(Dataset content begins)
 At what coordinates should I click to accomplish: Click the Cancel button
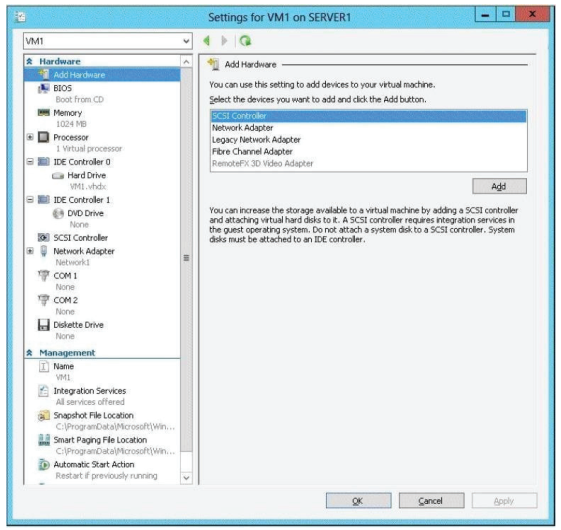coord(431,501)
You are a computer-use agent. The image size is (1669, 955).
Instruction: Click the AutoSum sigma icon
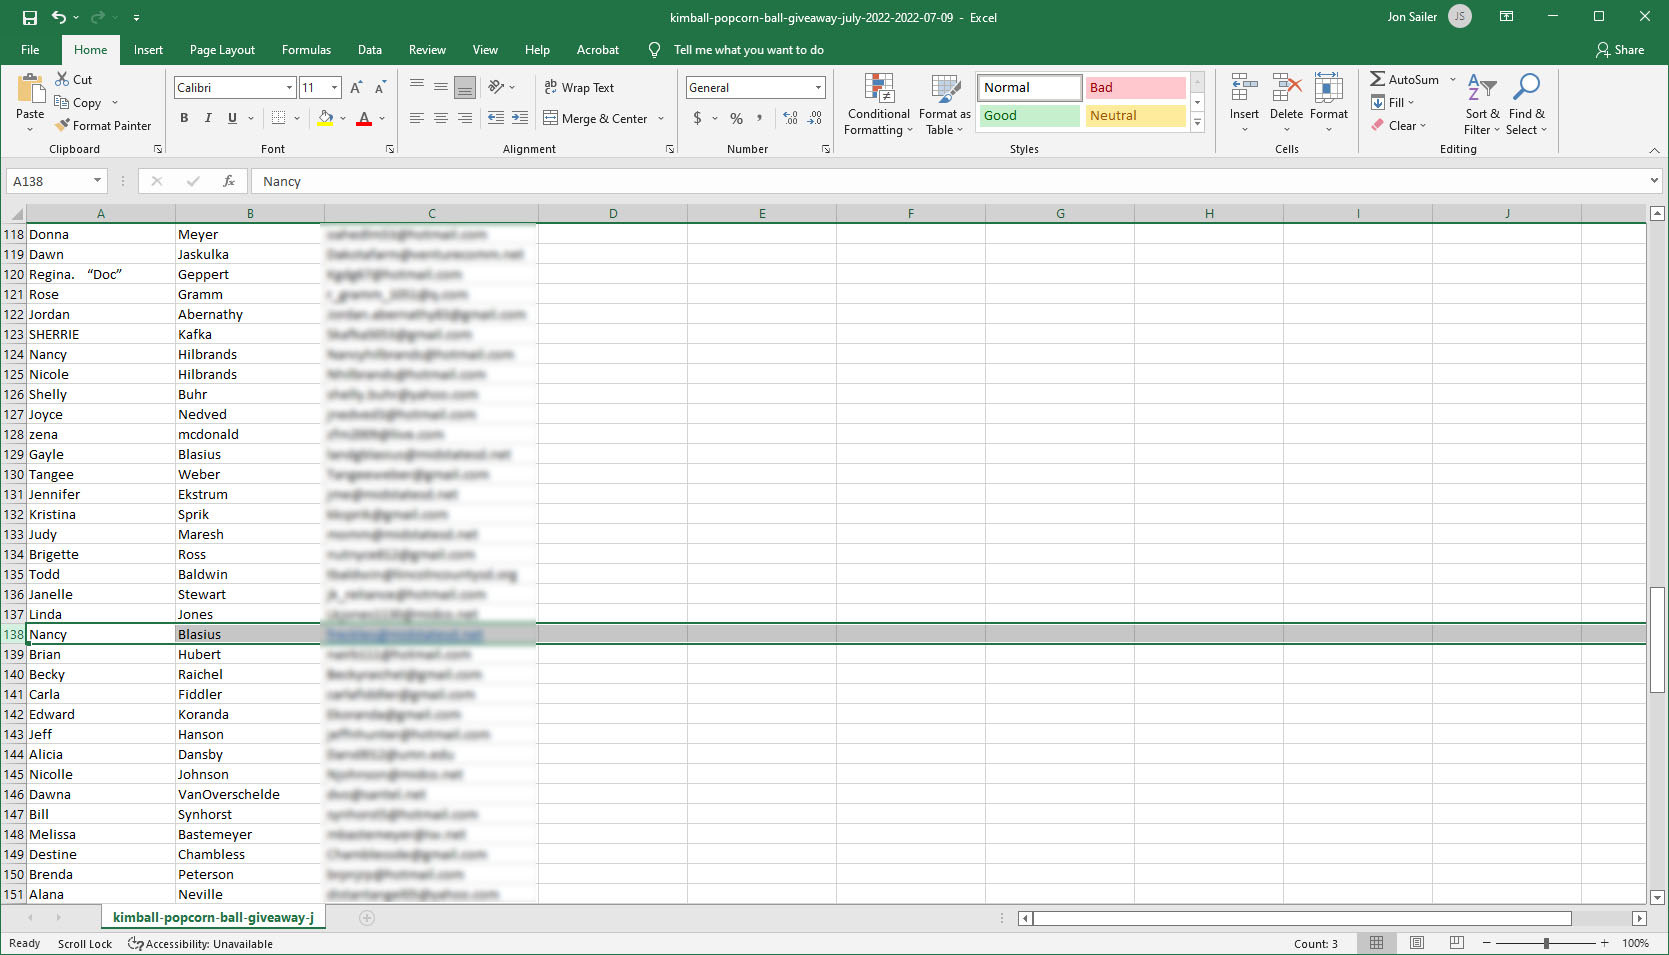pos(1377,79)
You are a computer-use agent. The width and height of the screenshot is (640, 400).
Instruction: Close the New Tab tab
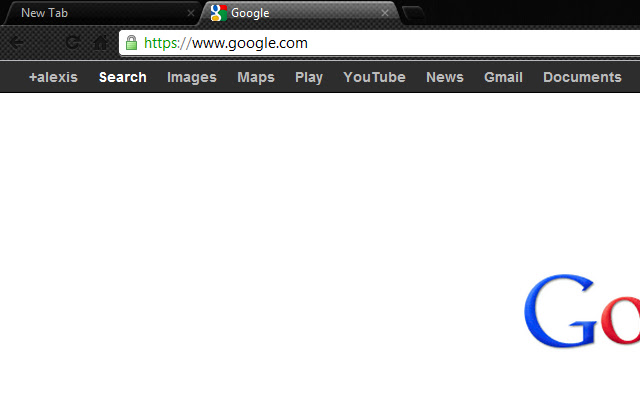191,13
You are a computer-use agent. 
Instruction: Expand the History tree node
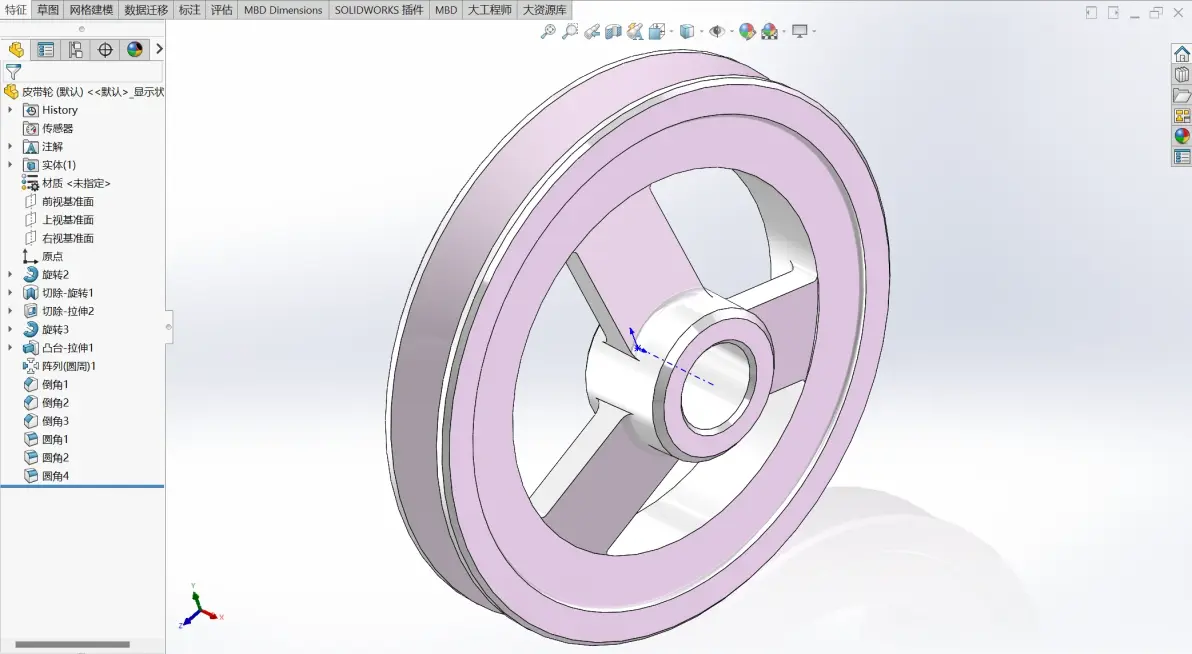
(Dataset content ends)
- _Task statement_
Check all the records above and select each line where the string "agent" is found.

- _Answer for the task_
You are a computer-use agent. The image size is (1669, 955).
You are a computer-use agent. The width and height of the screenshot is (640, 400).
You are a computer-use agent. 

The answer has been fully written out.